Melansir Coincu, Selasa (12/11/2024) Bitcoin telah melampaui tonggak sejarah menyalip perak dalam hal kapitalisasi pasar untuk kedua kalinya pada tahun 2024. Pada 12 November 2024, menurut data dari CompaniesMarketCap, kapitalisasi pasar Bitcoin adalah US$ 1,75 triliun dibandingkan dengan perak sebesar US$ 1,72 triliun. Hasilnya, mata uang digital tersebut merupakan aset terbesar kedelapan di dunia berdasarkan kapitalisasi pasar.
Baca Juga
Harga Bitcoin Sentuh Rekor Tertinggi Baru US$ 89.517, Bisa ke US$ 100.000 Saat Pelantikan Trump?
Beberapa faktor telah berkontribusi pada kenaikan Bitcoin yang luar biasa. Pasar mata uang kripto juga mencapai titik tertinggi setelah kemenangan Donald Trump dalam pemilihan presiden Amerika Serikat (AS) tahun 2024 dan setelah Federal Reserve memangkas suku bunga sebesar 0,25 basis poin.

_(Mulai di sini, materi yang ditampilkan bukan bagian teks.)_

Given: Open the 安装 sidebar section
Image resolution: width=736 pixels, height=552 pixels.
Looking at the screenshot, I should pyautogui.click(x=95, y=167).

Harga Bitcoin telah naik secara signifikan, mencapai US$ 89.600 jauh dari titik terendah tahun lalu. Dalam 24 jam terakhir, Bitcoin telah naik 11%, naik 30% selama tujuh hari terakhir. Pasar yang lebih luas juga telah naik secara besar-besaran, dengan total kapitalisasi pasar mencapai US$ 2,98 triliun setelah lonjakan 9% hanya dalam satu hari.
Berikut 9 daftar aset global terbesar di dunia saat ini:
1.Emas
2.Nvidia
3.Apple
4.Microsoft
5.Google
6.Amazon
7.Saudi Aramco
8.Bitcoin
9.Perak
Baca Juga
ETF Bitcoin Mendorong Pertumbuhan Pasar
Selain itu, keberhasilan ETF Bitcoin juga menopang pertumbuhan Bitcoin. Sejak diluncurkan pada bulan Januari, ETF Bitcoin spot milik BlackRock, iShares Bitcoin Trust, atau IBIT, telah memimpin persaingan ETF.

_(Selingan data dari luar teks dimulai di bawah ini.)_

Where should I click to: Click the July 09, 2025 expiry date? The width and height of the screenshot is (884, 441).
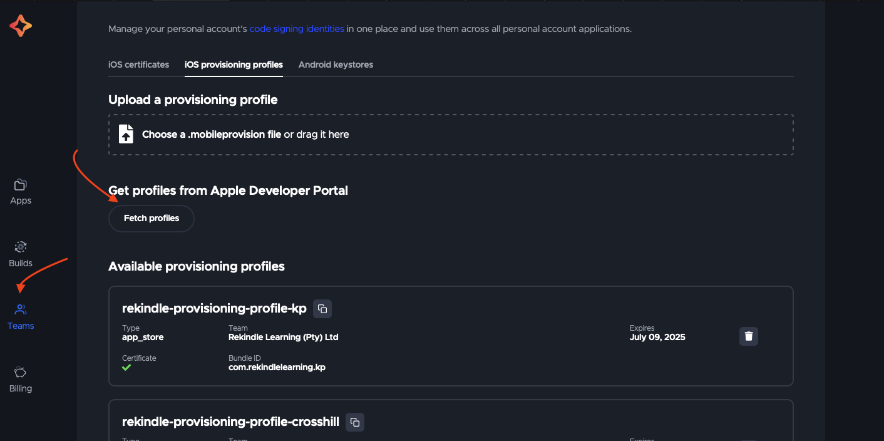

Bagan volume perdagangan ETF Bitcoin dari Januari hingga November 2024 menunjukkan serangkaian periode dengan aktivitas yang meningkat, lonjakan paling luar biasa terjadi pada awal Maret, yang menyebabkan volume perdagangan meningkat lebih dari dua kali lipat menjadi lebih dari US$ 12 miliar.
Seperti yang ditunjukkan oleh data CoinGlass, angka terbaru menunjukkan bahwa volume kembali meningkat, dengan jumlah mencapai US$ 7,96 miliar pada 12 November, yang merupakan indikasi baik dari kepercayaan investor yang diperbarui terhadap instrumen tersebut.
Jika mempertimbangkan ETF Bitcoin, IBIT menonjol sebagai dana yang paling aktif diperdagangkan, dengan volume perdagangan sebesar US$ 4,65 miliar. ETF populer lainnya, seperti FBTC dan GBTC, memiliki selisih yang hampir sama, dengan volume masing-masing sebesar US$ 1,05 miliar dan US$ 718,78 juta.